Udinese senza illusioni ma se la A non guarisce...

La più bella: «Il mercato? Mi mettono al corrente ma non posso conoscere tutti quelli che arrivano, spesso sono ragazzi di cui non si è mai sentito parlare». Insomma non li conosce neppure lui che li dovrà allenare. Benvenuti al club, qui Udine, niente di serio, è solo un incidente, i bookie dicono Milan bancato a 2,4, Juve 4, Napoli 6, Inter 7, tutta gente dietro. Ha ragione Guidolin: «Il Verona? Sono finiti quei tempi, è cambiato tutto, non succederà più».

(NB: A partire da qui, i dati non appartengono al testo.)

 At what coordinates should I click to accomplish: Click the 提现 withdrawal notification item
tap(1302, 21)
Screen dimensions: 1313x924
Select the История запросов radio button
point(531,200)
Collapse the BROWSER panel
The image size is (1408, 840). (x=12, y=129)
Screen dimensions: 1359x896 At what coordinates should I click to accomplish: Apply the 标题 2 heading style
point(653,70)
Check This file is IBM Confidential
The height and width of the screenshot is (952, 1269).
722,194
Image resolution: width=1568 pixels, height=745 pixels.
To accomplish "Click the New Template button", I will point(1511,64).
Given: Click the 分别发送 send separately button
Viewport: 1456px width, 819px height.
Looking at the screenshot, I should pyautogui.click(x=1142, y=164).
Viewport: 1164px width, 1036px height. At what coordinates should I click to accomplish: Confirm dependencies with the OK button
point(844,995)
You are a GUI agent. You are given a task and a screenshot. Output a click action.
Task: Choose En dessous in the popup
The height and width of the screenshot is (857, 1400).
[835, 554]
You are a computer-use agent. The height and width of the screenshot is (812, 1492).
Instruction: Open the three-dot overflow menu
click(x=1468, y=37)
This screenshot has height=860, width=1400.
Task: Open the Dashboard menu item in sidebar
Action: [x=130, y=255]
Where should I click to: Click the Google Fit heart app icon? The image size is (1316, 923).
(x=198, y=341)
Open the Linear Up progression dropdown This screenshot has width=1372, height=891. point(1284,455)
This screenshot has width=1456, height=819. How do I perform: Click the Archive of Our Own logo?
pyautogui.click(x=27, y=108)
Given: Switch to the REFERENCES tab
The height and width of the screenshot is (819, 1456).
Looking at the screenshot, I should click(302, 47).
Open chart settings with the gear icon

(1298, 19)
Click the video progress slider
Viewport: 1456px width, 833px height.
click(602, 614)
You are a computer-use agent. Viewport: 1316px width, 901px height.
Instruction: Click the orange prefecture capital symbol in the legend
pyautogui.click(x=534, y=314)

E visto che è fuori dai giochi ha anche un favorito, anzi un cartello di favoriti perché lo scudetto è roba per Inter, Milan e Juventus, magari Napoli e Roma, quelle che hanno budget importanti. Il campionato è in cura ma adesso guarisce, dice Guidolin che qua chiamano Guido, ancora qualche giornata e si sistema, del resto l’analista tattico Rai, Adriano Bacconi, ha detto che con il Novara ha sofferto: «La squadra non è in un momento positivo, ha segnato gol casuali e fortunati, gli sta girando tutto bene ma non ha il gioco della scorsa stagione», e ha anticipato lo scontro di domani con Cavani e fratelli: «Basta che il Napoli gli lasci campo e giochi da provinciale». Con tutto il rispetto per l’esperto, sono cose che fanno male. A Mazzarri e a Guidolin, uno che è preoccupato solo dalla coppa d’Africa, quando a gennaio si troverà senza gente importante perché Marocco, Ghana e Costa d’Avorio sono qualificate e gente come Benatia, Asamoah, Budu e Doubai gli servono: «Sono preoccupato perché arriverà inevitabilmente il periodo nero di scarsi risultati che in un campionato ci possono stare e alla coppa d’Africa che a gennaio mi porterà via gente. A quel punto dovremo essere pronti ad andare sul mercato». Insomma star lì in cima gli piace, dai. Significa anche che questi a gennaio non gli partono, e poi sul franco marocchino Mehdi Benatia si è esposto addirittura Gino Pozzo, figlio del patron: «Benatia via? Non possiamo parlare di mercato a ottobre, questo lo abbiamo già detto. La squadra sta facendo bene e ottiene ottimi risultati, va bene così». Comunque se glieli portano, Guidolin li allena anche se non li conosce e li fa correre, il fatto è che qui non vendono quando il mercato è favorevole, vendono quando hanno l’alternativa. È come se funzionasse così: arriva uno che Guidolin neanche conosce, dopo un po’ lo schiera, questo va come un fulmine e Guido si presenta dal ds Fabrizio Larini: dobbiamo trovare il sostituto, è troppo forte.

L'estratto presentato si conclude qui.